Marshall University Joan C. Edwards School of Medicine Huntington, WV
Introduction: Bowel preparation is an essential prerequisite for colonoscopies as insufficient dosing can directly affect the procedure and results. Currently, there is no sufficient data on what method should be utilized for bowel preparation in inpatient settings. This quality improvement (QI) project aimed to examine the implementation of a standardized order set for the preparation of colonoscopy procedures.
Methods: We studied the effect of inpatient bowel preparation in patients aged 18 or older. Data were collected before and after the implementation of the standard order set. Bowel preparation: Before the standard order was set in our institution, bowel preparation required multiple orders and asking the GI department for specific recommendations, which may lead to inaccuracies or delays in preparation. We implemented a standard order to simplify and streamline the ordering of bowel preparation. This included one gallon of a laxative solution GoLytely. Measures: Gastroenterologists assessed prep quality as good or poor during the colonoscopy. Chi2 tests were run to compare the two groups' bowel prep quality.
Results: Sixty-nine patients were examined before and 79 after the standard bowel prep implementation. The sample consisted of 149 patients (50% were over 65, 50% were under 65, 69% were females, and 31% were males). There was no difference in prep quality. Before standard bowel prep, 36/69 (52.2%) patients had adequate cleansing, versus 45/79 (56.9%) post standard bowel prep. This difference was not significant (p=0.559).

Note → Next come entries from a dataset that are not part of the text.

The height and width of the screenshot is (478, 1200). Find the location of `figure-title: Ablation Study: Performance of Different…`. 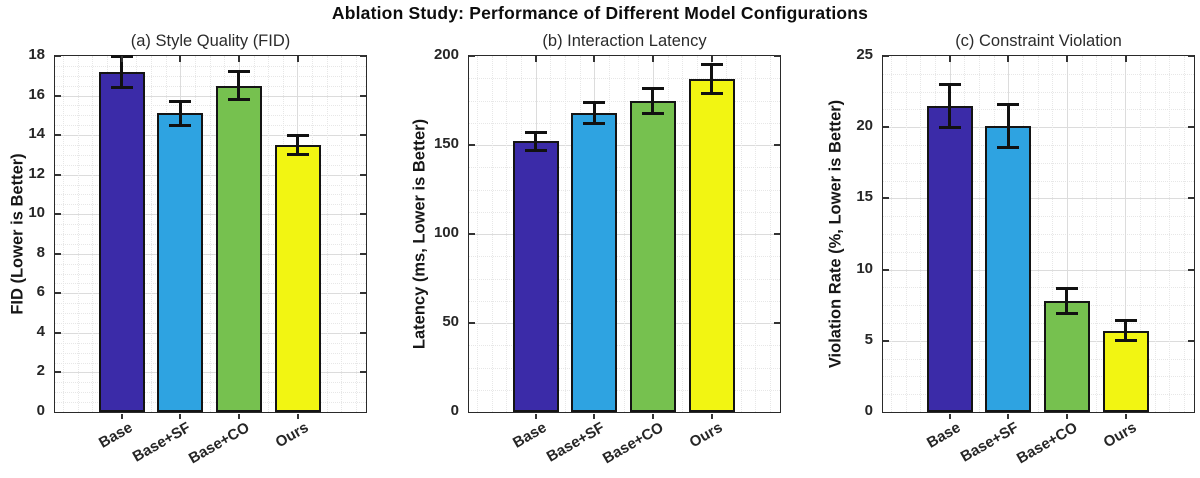

figure-title: Ablation Study: Performance of Different… is located at coordinates (600, 13).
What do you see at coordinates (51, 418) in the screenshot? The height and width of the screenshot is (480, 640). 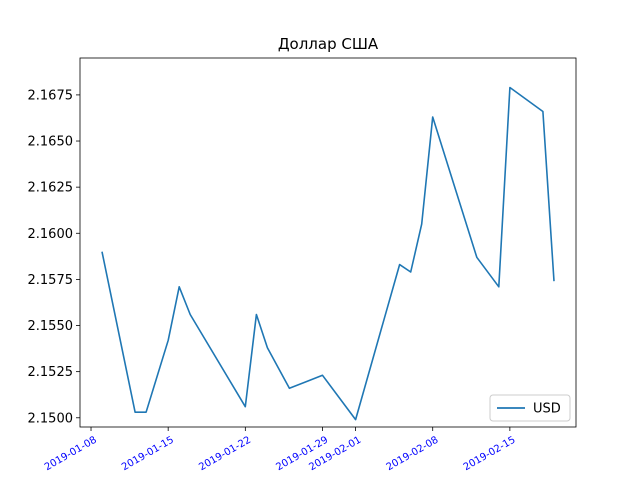 I see `y-tick-label: 2.1500` at bounding box center [51, 418].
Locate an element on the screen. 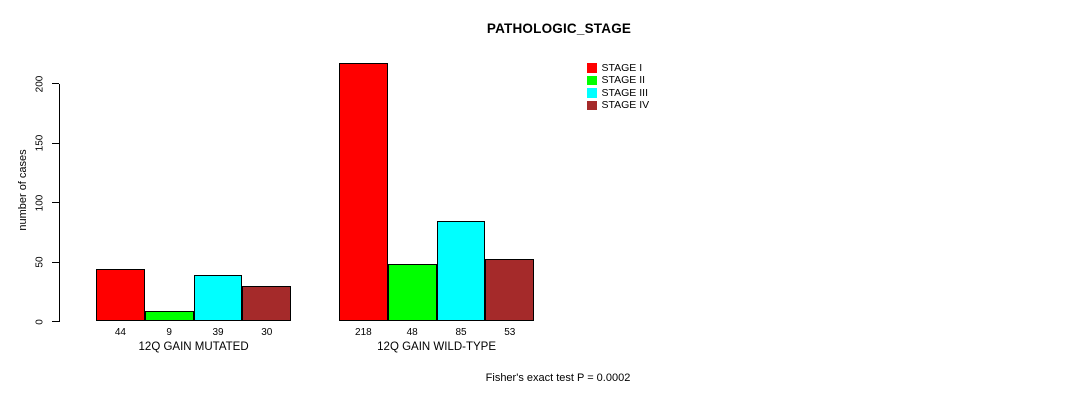  bar-value-label: 48 is located at coordinates (412, 332).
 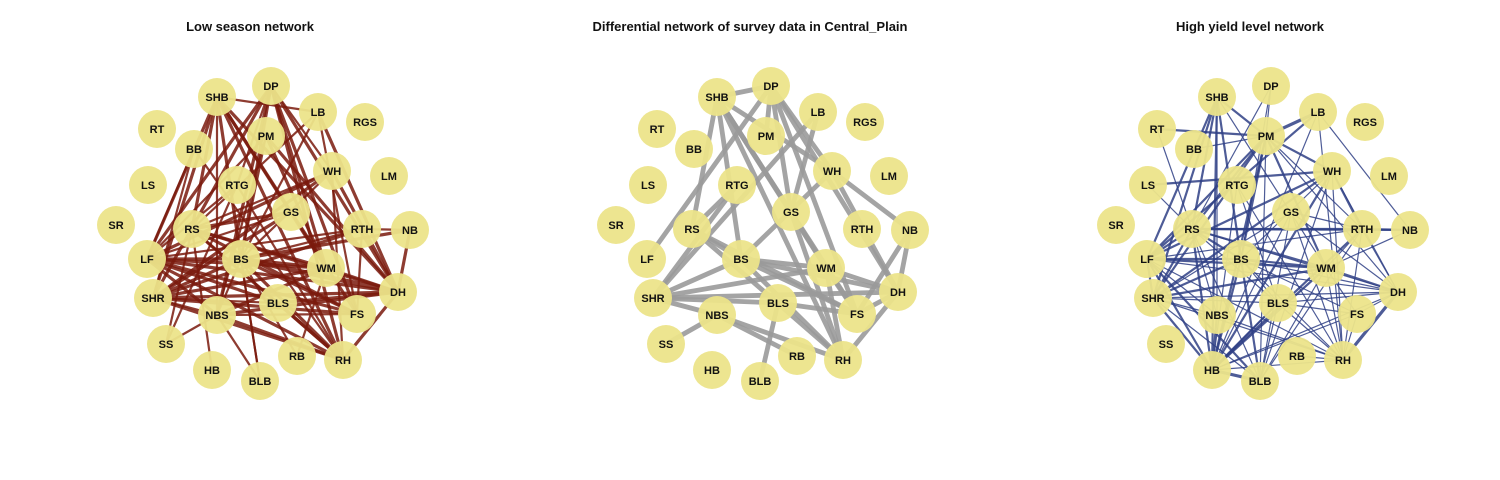 I want to click on node-label: WH, so click(x=332, y=172).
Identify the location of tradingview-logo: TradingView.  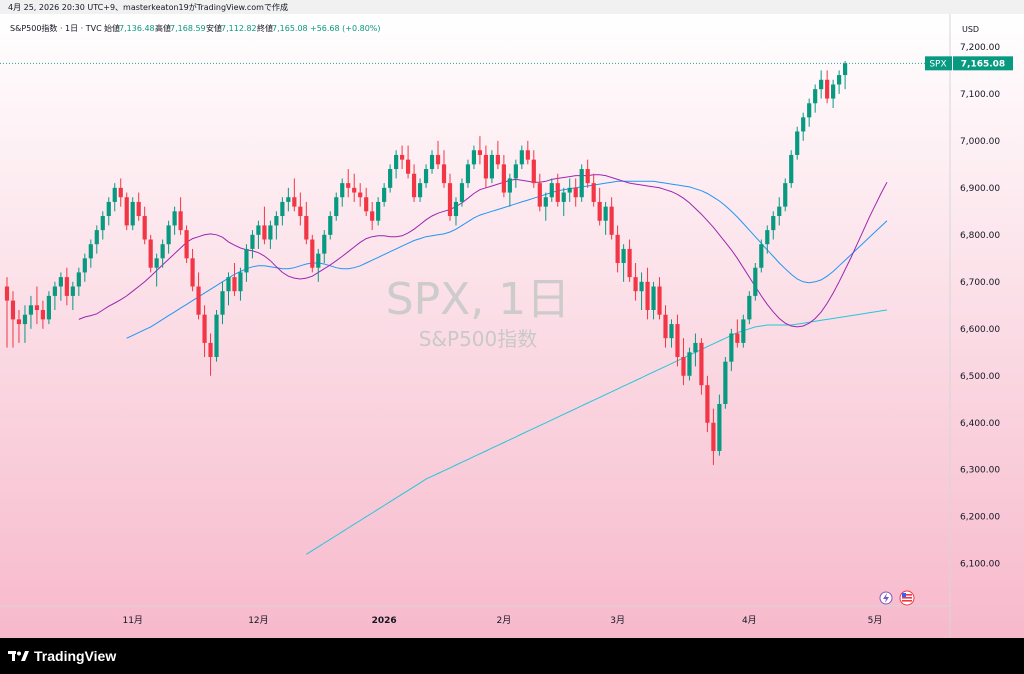
(62, 656).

Discussion: Poor bowel preparations burden patients and gastroenterologists, especially when colonoscopies have to be repeated. This QI project aimed to improve bowel preparation in our inpatient population by creating a standardized bowel preparation order. We did not find this standard ordering improved bowel cleansing, with about half showing poor bowel prep. Inadequate bowel preparation may be driven by other factors, such as the poor implementation of bowel preparation once ordered. There may also be patient-specific factors that affect good clean-out. Future efforts are on the way to determine which other factors could affect bowel prep in our inpatients.